__DIRECTIVE 1__
In the records below, reproduce word for word the lines starting at the one containing "You are a computer-use" and ending at the one containing "coord(460,854)", both included. Leave the pictures out.

The headline finding is that salary growth remained positive, but moderated. Average base pay rose 3.7% in 2025, compared with 3.9% in 2024. AFP said wage gains softened amid slowing economic growth in the second half of last year.

Incentive pay remained widespread. Two-thirds of organisations, at 66%, awarded bonus incentives to employees in 2025. Cash bonuses were by far the most common form, used by 88% of organisations awarding incentives, followed by stock-based incentives at 36%. That mix suggests employers are still trying to retain treasury and finance talent, but are doing so in ways that do not necessarily lock in higher fixed payroll costs. One-off awards can help reward performance or preserve retention while giving organisations more flexibility if growth slows or budgets tighten.

Compensation, however, is only part of the talent picture. The most frequently cited challenge for financial professionals was limited resources, named by 41% of respondents. AFP said this includes financial, personnel and managerial constraints. That finding is likely to resonate across treasury and finance functions, where teams are often being asked to manage more complex risk, controls, forecasting and technology projects without a matching increase in headcount or budget. If left unresolved, resource pressure can undermine the same functions businesses rely on for stability during periods of economic uncertainty.

__INPUT DATA__
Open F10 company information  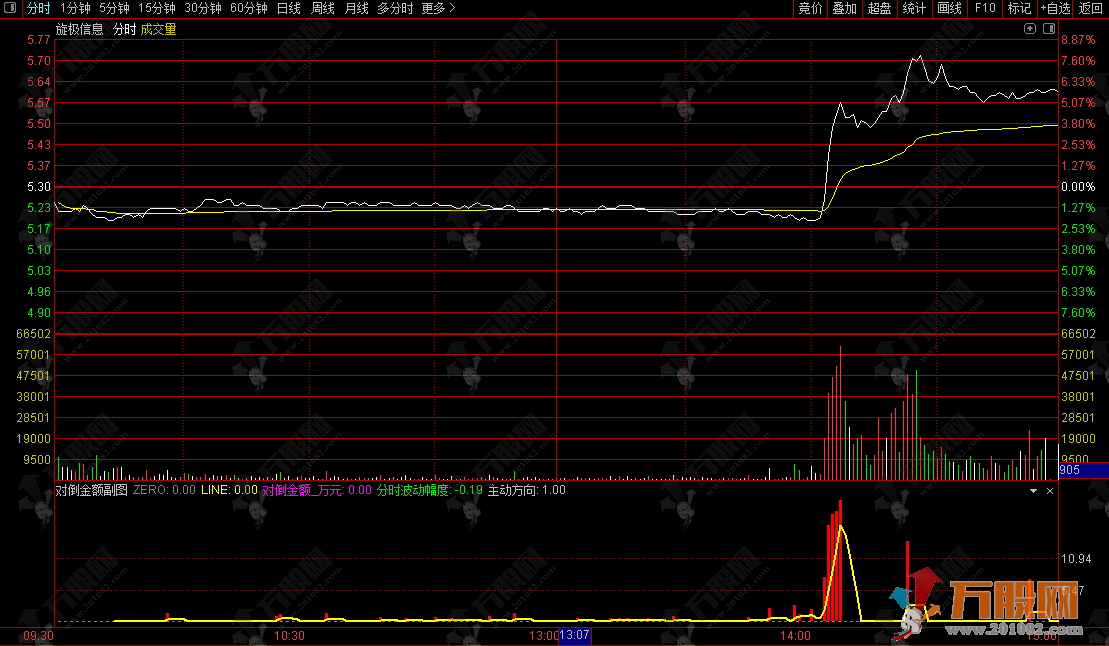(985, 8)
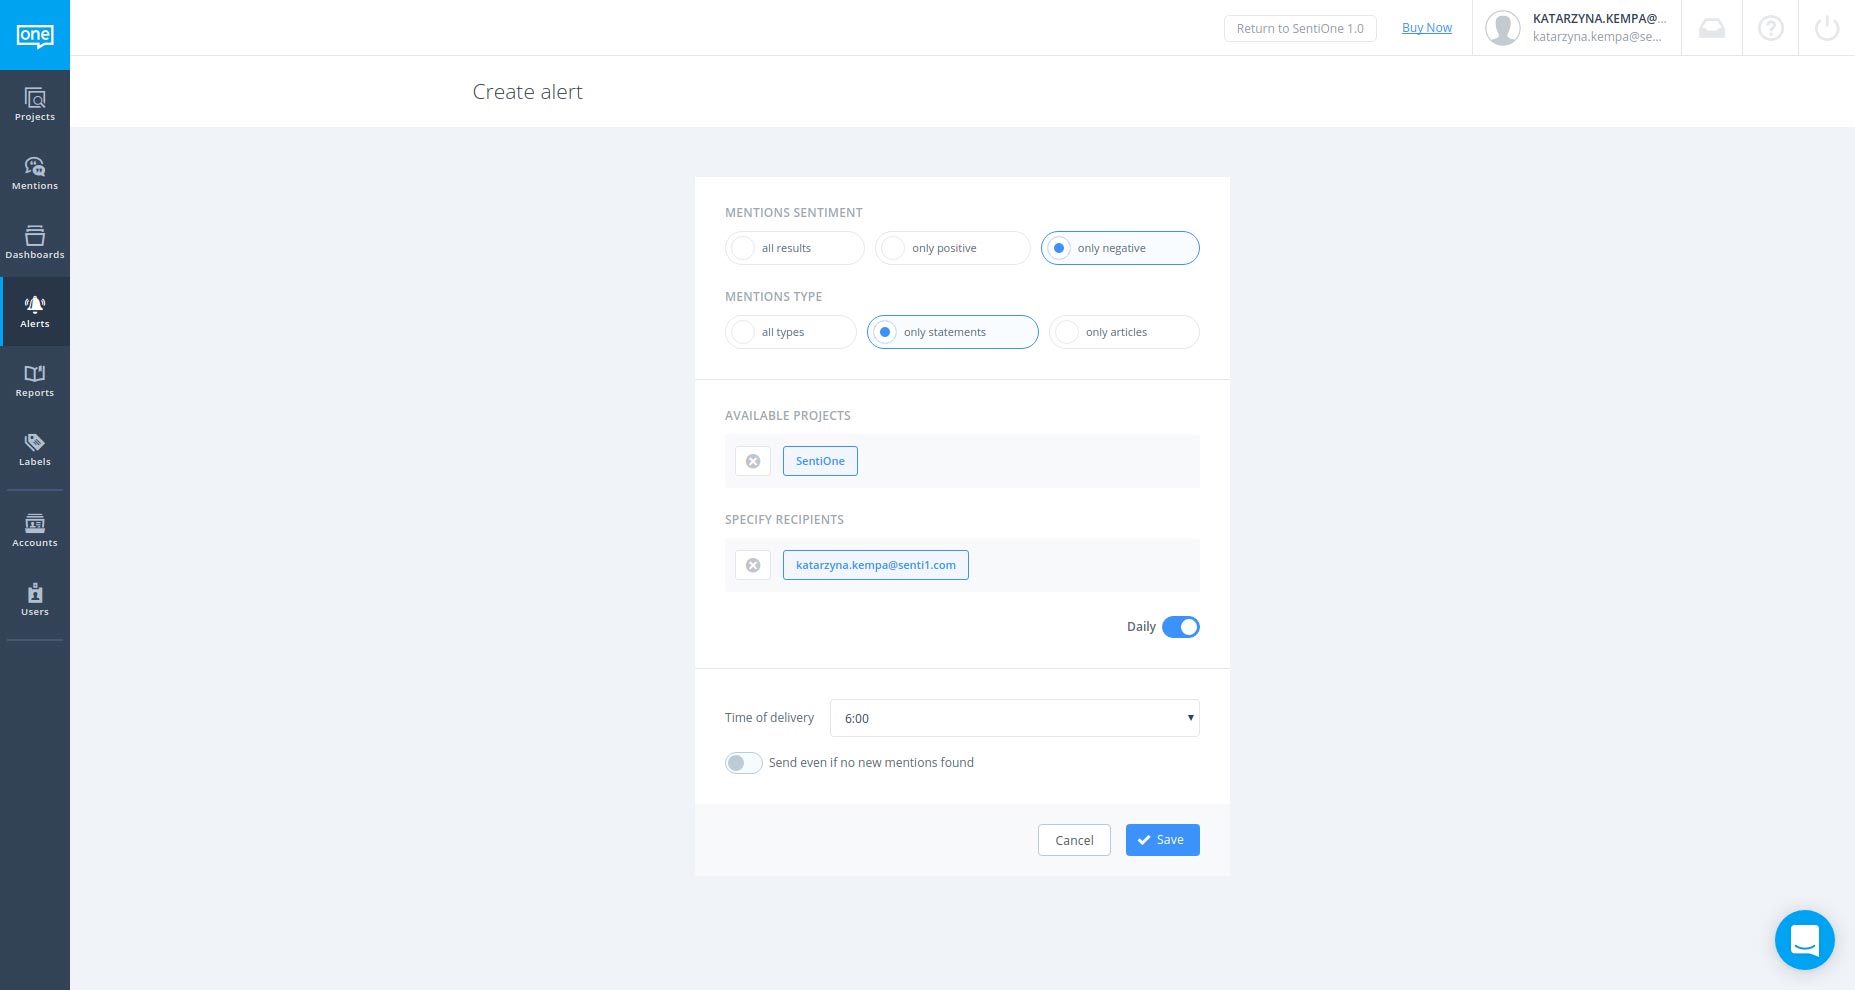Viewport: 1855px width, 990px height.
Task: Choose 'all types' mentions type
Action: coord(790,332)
--
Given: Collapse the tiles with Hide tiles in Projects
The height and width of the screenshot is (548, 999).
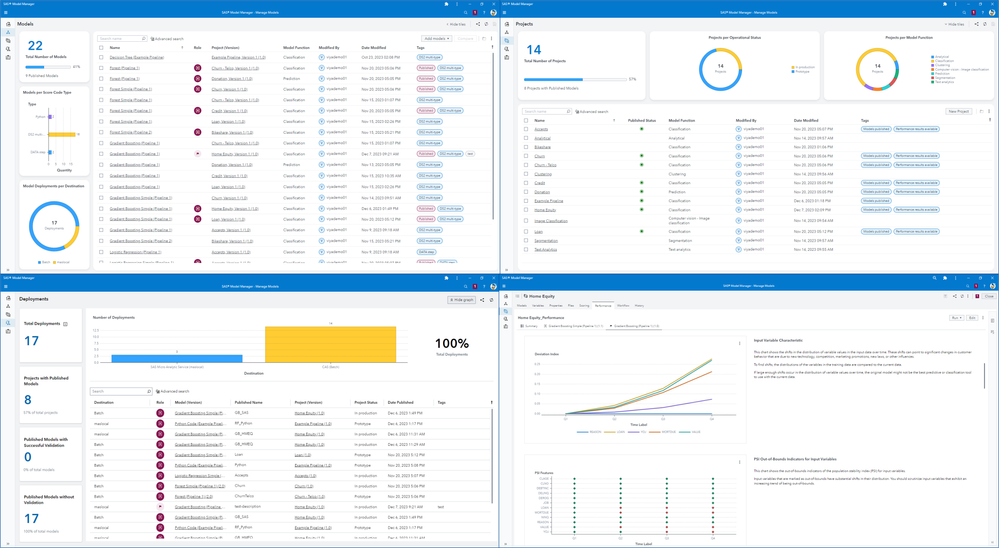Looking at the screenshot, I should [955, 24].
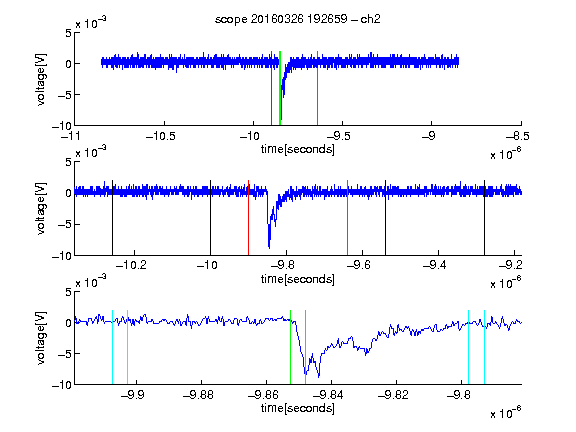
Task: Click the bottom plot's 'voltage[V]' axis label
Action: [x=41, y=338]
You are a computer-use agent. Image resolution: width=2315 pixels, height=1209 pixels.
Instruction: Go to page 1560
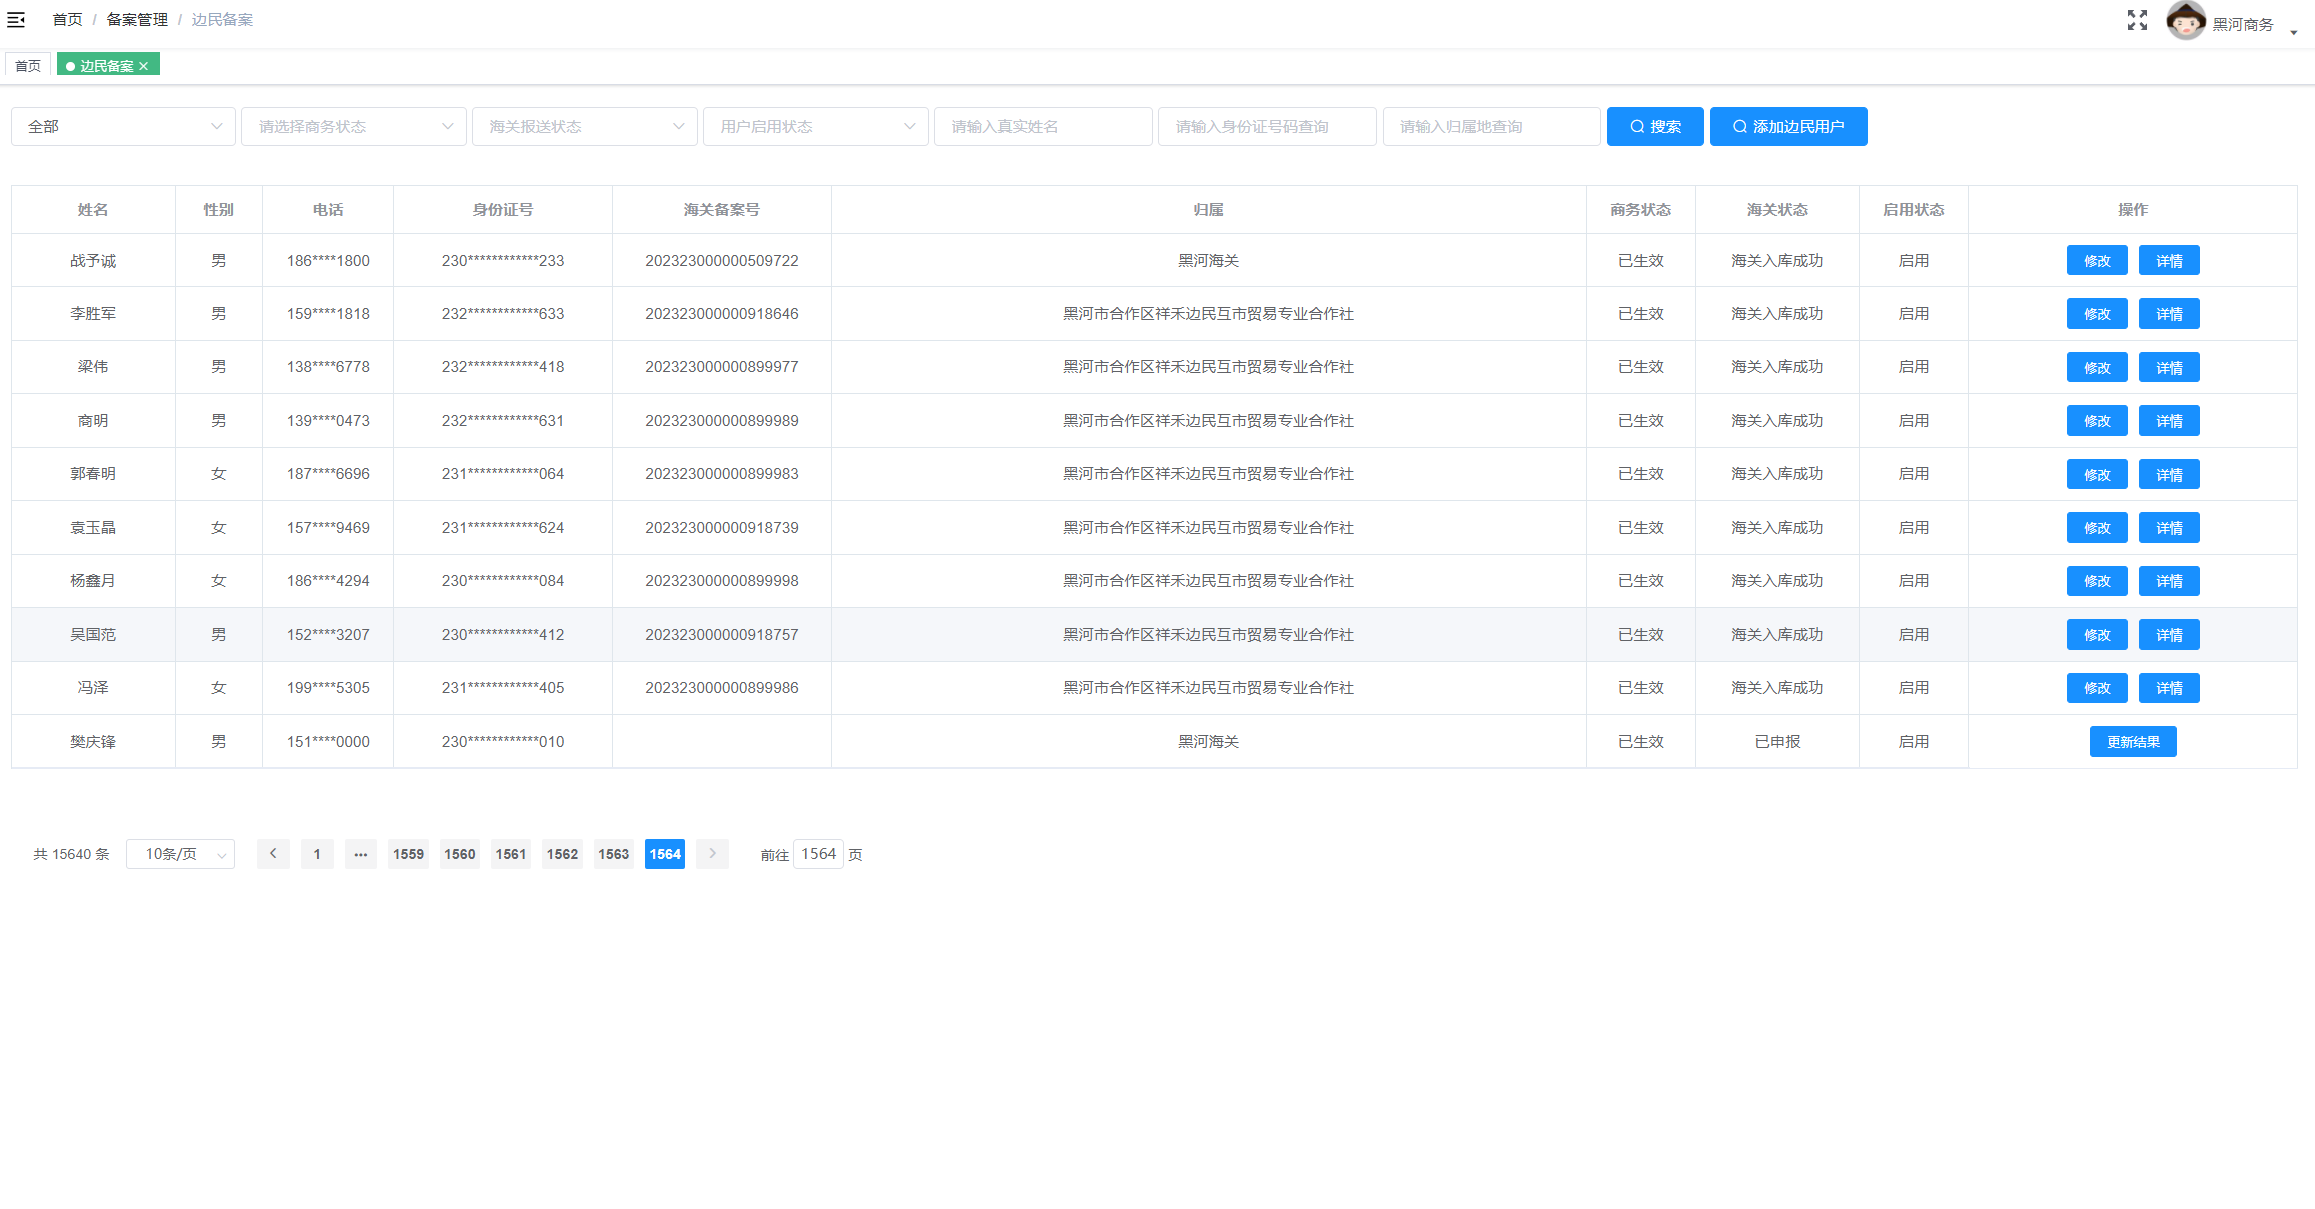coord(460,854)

__DIRECTIVE 2__
In the text on salary growth, what was the most frequently cited challenge for financial professionals?

__FINAL ANSWER 1__
You are a computer-use agent. Image resolution: width=2315 pixels, height=1209 pixels.
Instruction: Go to page 1560
coord(460,854)

__FINAL ANSWER 2__
Limited resources, named by 41% of respondents.